2025 Gujarat factory fire
- Date: 1 April 2025
- Location: near Deesa, Gujarat, India; 24°14′06″N 72°10′58″E﻿ / ﻿24.23500°N 72.18278°E;
- Type: Explosion
- Cause: Highly flammable aluminium powder
- Deaths: 21
- Injuries: 6

= 2025 Gujarat factory fire =

2025 factory fire in Gujarat, India

On 1 April 2025, an explosion at a warehouse manufacturing fireworks in the suburbs of Deesa, India, killed 21 of the 24 people inside of the building at the time of the incident. The warehouse, named Deepak Fatakda, had its license expire the previous year, and was not qualified to continue business. Highly reactive and cheap aluminium powder was found to be the cause in a forensic probe conducted in the incident's aftermath. An ex gratia payment was announced by Indian Prime Minister Narendra Modi in response.

== Overview ==
The area of West Bengal has a history of firework factory incidents, killing 20 people before this event since 2023. Just the day before, eight people, four of whom were children, were killed after a family who had improperly stored fireworks in their home as a makeshift business had their supply explode. This larger incident took place the day after on 1 April 2025, where at least 21 workers were killed and six others were injured in an explosion at a firecracker warehouse on the suburbs of Deesa town in Banaskantha district in Gujarat, India.
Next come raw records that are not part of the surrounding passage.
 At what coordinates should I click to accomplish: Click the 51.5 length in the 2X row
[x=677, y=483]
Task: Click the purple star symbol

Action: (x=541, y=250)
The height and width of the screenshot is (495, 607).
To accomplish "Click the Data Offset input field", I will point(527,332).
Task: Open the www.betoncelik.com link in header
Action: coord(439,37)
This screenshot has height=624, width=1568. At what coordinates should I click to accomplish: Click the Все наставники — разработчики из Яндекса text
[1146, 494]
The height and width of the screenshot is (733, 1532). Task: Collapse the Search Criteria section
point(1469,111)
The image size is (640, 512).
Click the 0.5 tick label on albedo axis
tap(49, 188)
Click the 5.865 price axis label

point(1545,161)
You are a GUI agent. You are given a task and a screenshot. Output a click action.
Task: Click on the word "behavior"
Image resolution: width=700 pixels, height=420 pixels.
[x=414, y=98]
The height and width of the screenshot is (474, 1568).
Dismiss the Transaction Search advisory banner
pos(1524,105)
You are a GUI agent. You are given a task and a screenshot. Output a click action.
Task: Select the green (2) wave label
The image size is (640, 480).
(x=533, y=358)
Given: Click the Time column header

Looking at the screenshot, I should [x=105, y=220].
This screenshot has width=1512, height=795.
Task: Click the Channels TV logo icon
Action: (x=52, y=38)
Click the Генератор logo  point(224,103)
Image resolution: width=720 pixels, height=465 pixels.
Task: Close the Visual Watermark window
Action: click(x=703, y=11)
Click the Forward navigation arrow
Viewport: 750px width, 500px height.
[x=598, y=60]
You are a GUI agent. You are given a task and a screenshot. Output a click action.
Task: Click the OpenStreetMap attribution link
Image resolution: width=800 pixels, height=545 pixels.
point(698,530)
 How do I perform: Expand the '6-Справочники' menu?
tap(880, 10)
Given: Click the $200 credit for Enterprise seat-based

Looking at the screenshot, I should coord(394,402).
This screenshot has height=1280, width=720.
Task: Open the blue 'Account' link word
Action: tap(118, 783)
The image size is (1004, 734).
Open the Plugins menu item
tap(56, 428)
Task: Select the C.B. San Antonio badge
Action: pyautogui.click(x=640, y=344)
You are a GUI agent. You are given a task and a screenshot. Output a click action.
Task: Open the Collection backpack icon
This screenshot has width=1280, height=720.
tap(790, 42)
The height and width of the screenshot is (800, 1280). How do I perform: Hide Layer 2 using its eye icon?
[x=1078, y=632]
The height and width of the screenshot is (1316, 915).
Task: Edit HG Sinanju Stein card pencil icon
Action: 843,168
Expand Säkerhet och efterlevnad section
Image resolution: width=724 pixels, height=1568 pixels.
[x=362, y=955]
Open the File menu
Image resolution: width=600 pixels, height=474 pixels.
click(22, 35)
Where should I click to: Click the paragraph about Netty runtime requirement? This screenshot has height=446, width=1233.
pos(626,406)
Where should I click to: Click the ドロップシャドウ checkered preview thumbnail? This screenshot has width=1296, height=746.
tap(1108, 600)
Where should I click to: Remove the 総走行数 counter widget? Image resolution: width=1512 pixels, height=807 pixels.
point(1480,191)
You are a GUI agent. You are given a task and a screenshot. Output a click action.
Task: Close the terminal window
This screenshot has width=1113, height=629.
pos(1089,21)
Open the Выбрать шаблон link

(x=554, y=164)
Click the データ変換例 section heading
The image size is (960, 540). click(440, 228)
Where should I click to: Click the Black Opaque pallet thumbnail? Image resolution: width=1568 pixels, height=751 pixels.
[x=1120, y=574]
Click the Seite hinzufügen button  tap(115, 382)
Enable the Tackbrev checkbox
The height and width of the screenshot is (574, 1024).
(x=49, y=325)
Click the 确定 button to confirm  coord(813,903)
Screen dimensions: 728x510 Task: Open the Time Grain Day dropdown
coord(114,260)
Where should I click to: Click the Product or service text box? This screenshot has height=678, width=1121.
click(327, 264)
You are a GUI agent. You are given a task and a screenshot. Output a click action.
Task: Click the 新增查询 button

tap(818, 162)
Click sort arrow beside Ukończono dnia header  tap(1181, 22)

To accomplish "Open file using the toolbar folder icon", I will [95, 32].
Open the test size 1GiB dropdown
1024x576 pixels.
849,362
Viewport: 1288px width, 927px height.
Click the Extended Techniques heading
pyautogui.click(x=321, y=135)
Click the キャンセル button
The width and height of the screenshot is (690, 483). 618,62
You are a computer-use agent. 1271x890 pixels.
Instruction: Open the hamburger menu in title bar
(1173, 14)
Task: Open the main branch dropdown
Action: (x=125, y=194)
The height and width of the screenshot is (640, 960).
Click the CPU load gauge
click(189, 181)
The business, called Deepak Fatakda, killed 21 of the 24 people in the building at the time of the explosion, eight of whom were children.

In response, India's Prime Minister Narendra Modi announced an ex gratia payment of ₹200000 to the next of kin of the victims. Chief Minister of Gujarat Bhupendra Patel also announced a financial assistance of ₹400000 to the families of the victims and ₹50000 to the injured persons.

A forensic probe confirmed that the blast was triggered by highly reactive aluminium powder present in the building. Furthermore, the business was not qualified to manufacture fireworks, having its license to do so expire in 2024. As a result of the malpractice, the owners Khubchandbhai Mohnani and Deepakbhai Mohnani were arrested.